[Requirement]
In the records below, find the line with "PDF (335, 440)" and the line with "slot365. com (14) (210, 1316)". Print both exactly, along with every line between them, and no other line.

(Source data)
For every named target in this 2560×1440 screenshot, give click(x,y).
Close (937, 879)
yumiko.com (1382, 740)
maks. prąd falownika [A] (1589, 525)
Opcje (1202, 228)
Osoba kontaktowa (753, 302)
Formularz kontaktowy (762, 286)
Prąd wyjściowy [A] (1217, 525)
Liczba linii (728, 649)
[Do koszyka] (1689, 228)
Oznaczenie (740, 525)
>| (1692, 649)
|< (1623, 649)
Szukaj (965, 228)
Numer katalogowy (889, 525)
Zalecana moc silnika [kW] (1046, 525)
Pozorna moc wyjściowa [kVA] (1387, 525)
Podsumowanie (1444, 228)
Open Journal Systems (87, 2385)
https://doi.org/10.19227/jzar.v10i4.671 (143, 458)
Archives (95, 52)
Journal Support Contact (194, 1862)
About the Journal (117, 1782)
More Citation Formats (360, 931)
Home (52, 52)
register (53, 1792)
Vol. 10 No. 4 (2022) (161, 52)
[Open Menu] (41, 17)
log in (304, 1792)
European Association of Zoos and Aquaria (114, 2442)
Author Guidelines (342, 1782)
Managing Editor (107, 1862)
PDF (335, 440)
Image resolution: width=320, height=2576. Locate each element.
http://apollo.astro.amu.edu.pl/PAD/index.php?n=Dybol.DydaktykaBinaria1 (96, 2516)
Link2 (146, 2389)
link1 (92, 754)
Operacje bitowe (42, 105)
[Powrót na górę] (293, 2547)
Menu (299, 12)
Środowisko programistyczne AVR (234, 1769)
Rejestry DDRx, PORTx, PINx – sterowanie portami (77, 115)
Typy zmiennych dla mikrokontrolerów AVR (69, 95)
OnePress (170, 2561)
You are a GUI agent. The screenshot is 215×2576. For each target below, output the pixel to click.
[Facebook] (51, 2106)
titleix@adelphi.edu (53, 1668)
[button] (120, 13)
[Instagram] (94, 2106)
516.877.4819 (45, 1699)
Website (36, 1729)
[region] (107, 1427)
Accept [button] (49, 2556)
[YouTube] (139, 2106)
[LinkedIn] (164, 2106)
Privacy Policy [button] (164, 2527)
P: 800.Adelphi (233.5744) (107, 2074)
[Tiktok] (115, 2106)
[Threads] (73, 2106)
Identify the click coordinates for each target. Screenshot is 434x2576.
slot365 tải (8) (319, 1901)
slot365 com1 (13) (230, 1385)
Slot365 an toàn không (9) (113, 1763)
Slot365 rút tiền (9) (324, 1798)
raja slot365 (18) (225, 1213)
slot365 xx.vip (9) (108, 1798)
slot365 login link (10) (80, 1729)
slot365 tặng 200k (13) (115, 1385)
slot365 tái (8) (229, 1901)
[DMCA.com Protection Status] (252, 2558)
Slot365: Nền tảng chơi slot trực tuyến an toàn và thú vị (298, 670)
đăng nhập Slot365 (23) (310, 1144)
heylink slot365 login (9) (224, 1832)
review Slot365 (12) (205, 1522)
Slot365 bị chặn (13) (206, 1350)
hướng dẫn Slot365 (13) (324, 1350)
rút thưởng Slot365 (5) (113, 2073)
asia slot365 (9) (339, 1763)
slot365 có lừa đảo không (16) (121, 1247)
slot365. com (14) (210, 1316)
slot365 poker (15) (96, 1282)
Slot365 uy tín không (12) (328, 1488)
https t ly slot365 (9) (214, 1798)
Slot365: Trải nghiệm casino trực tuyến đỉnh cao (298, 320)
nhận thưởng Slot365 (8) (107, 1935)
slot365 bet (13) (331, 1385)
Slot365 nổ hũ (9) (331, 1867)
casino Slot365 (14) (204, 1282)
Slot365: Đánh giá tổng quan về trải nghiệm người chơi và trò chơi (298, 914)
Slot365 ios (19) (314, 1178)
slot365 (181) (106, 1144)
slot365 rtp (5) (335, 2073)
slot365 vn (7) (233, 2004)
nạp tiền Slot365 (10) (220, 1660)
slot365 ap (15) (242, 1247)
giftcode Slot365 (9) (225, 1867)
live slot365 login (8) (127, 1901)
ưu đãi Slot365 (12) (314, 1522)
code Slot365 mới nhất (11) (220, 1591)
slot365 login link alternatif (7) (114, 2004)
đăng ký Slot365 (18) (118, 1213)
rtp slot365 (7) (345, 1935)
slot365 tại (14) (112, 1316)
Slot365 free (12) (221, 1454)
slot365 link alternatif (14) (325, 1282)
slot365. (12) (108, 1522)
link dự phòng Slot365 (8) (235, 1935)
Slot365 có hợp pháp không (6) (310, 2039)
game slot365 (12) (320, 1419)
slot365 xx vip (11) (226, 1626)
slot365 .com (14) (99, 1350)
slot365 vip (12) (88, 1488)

[Exercise solution]
PDF (335, 440)
Image resolution: width=320, height=2576. Locate each element.
http://apollo.astro.amu.edu.pl/PAD/index.php?n=Dybol.DydaktykaBinaria1 (96, 2516)
Link2 (146, 2389)
link1 (92, 754)
Operacje bitowe (42, 105)
[Powrót na górę] (293, 2547)
Menu (299, 12)
Środowisko programistyczne AVR (234, 1769)
Rejestry DDRx, PORTx, PINx – sterowanie portami (77, 115)
Typy zmiennych dla mikrokontrolerów AVR (69, 95)
OnePress (170, 2561)
You are a GUI agent. The screenshot is 215×2576. For each target below, output the pixel to click.
[Facebook] (51, 2106)
titleix@adelphi.edu (53, 1668)
[button] (120, 13)
[Instagram] (94, 2106)
516.877.4819 (45, 1699)
Website (36, 1729)
[region] (107, 1427)
Accept [button] (49, 2556)
[YouTube] (139, 2106)
[LinkedIn] (164, 2106)
Privacy Policy [button] (164, 2527)
P: 800.Adelphi (233.5744) (107, 2074)
[Tiktok] (115, 2106)
[Threads] (73, 2106)
Identify the click coordinates for each target. Screenshot is 434x2576.
slot365 tải (8) (319, 1901)
slot365 com1 (13) (230, 1385)
Slot365 an toàn không (9) (113, 1763)
Slot365 rút tiền (9) (324, 1798)
raja slot365 (18) (225, 1213)
slot365 xx.vip (9) (108, 1798)
slot365 login link (10) (80, 1729)
slot365 tặng 200k (13) (115, 1385)
slot365 tái (8) (229, 1901)
[DMCA.com Protection Status] (252, 2558)
Slot365: Nền tảng chơi slot trực tuyến an toàn và thú vị (298, 670)
đăng nhập Slot365 (23) (310, 1144)
heylink slot365 login (9) (224, 1832)
review Slot365 (12) (205, 1522)
Slot365 bị chặn (13) (206, 1350)
hướng dẫn Slot365 (13) (324, 1350)
rút thưởng Slot365 (5) (113, 2073)
asia slot365 (9) (339, 1763)
slot365 có lừa đảo không (16) (121, 1247)
slot365. com (14) (210, 1316)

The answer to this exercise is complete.